LozLoz Member Posts: 5 Listener
I work part-time, (25 hours per week) term time only, in education, so that I can be there for my son ,aged 17, who has moderate learning difficulties on the autistic spectrum. This always worked fine when he was in school but now he is in college, the holidays don't always match up. For instance, he has two weeks for half term but I only get one. I don't have any close family to help and all my friends are working. I don't want to leave him at home all day alone but what choices do I have? Does anyone know of any groups which provide day care for this age group during term time? I am in Watford and services here seem to be extremely limited.


  • HeatherHeather Member Posts: 171 Listener
    Hi. I use to live in Watford! Areas differ enormously with services. BUT, could your employers adapt your hours on disability grounds? Some employers are open to negotiate, but know others are less accommodating. Good luck I've got all that to come! Can't wait!?!
  • JimJamsJimJams Member Posts: 175 Listener
    Would you son not be entitled to carers coming in a couple of times a day to look in on him, make lunch etc, maybe social services can help
  • LozLoz Member Posts: 5 Listener
    Hi, thanks for the ideas. My employment is already adapted as far as it can be as I work term time only at a different college. As I support students with a disabilty who are studying mainstream courses, I can't get extra time off as there would be no easy way to get cover. I often thinkit is ironic that I leave my learning disabled son on his own so that I can support others with a similar disability!
    I will think about what you have said though Marie. We have so far avoided any contact with social services, but now he is almost an adult I have thought that this is something we should be considering. He does cope alright at home with a few phone calls during the day and I manage to get home for a while at lunchtime. He knows not to open the door to anyone and can cope with making drinks and snacks etc. I suppose the main thing is I hate to think of him spending the whole day on the pc or tv but he doesn't seem to mind, so it is probably just the old guilt factor!

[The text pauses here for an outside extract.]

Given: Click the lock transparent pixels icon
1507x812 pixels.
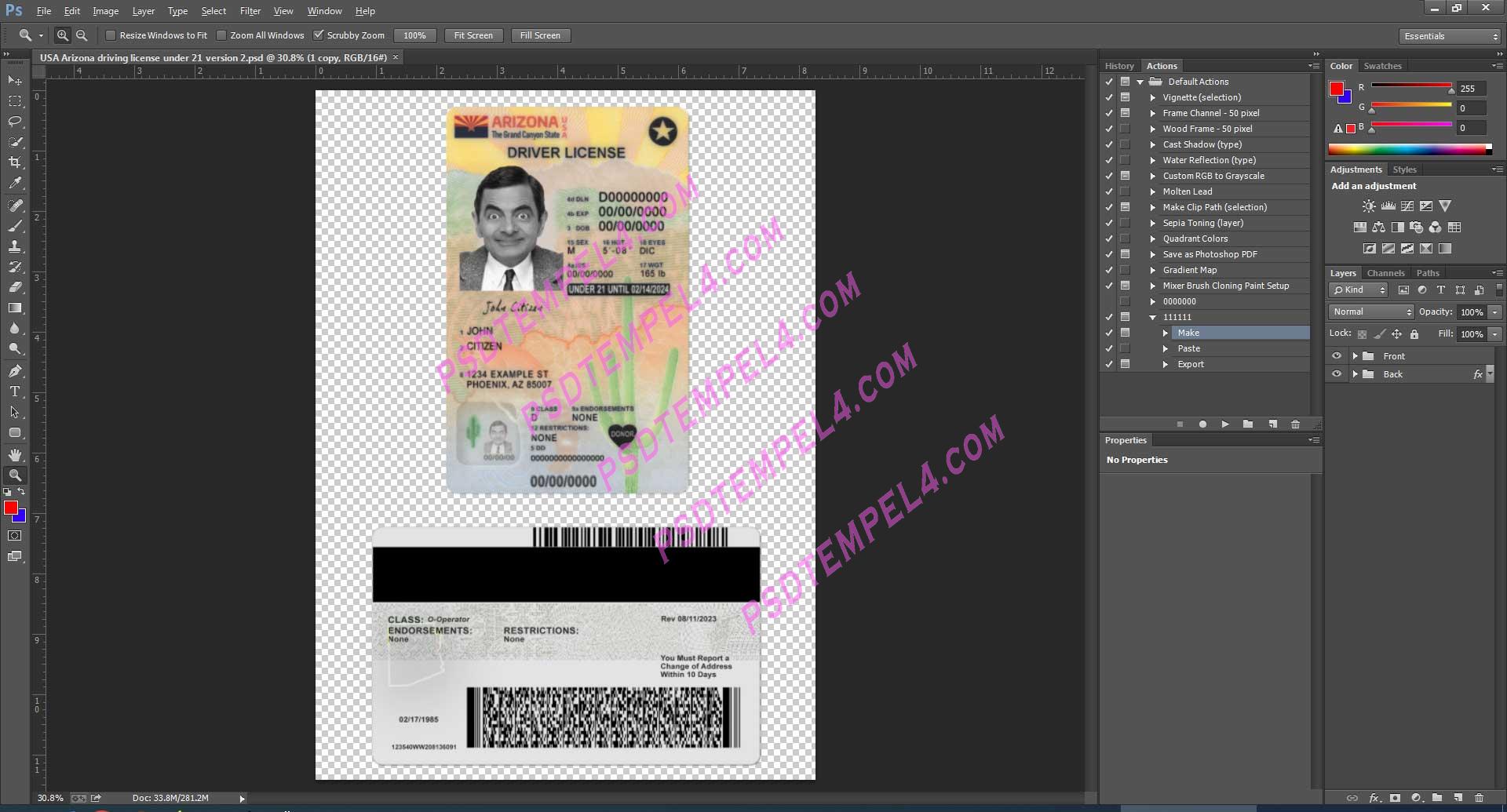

  • JimJamsJimJams Member Posts: 175 Listener
    I worry about my son watching too much tv also, but he is learning from tv, it is where he has learned all his speech from , every phrase he uses, we can trace back to a film, but he is speaking and that is the main thing and he uses the phrases appropriately, although he does have different accents depending on where he learned the phrase. Good luck and try and let yourself off with some of the guilt, I am sure you have always done your best, its not easy I know.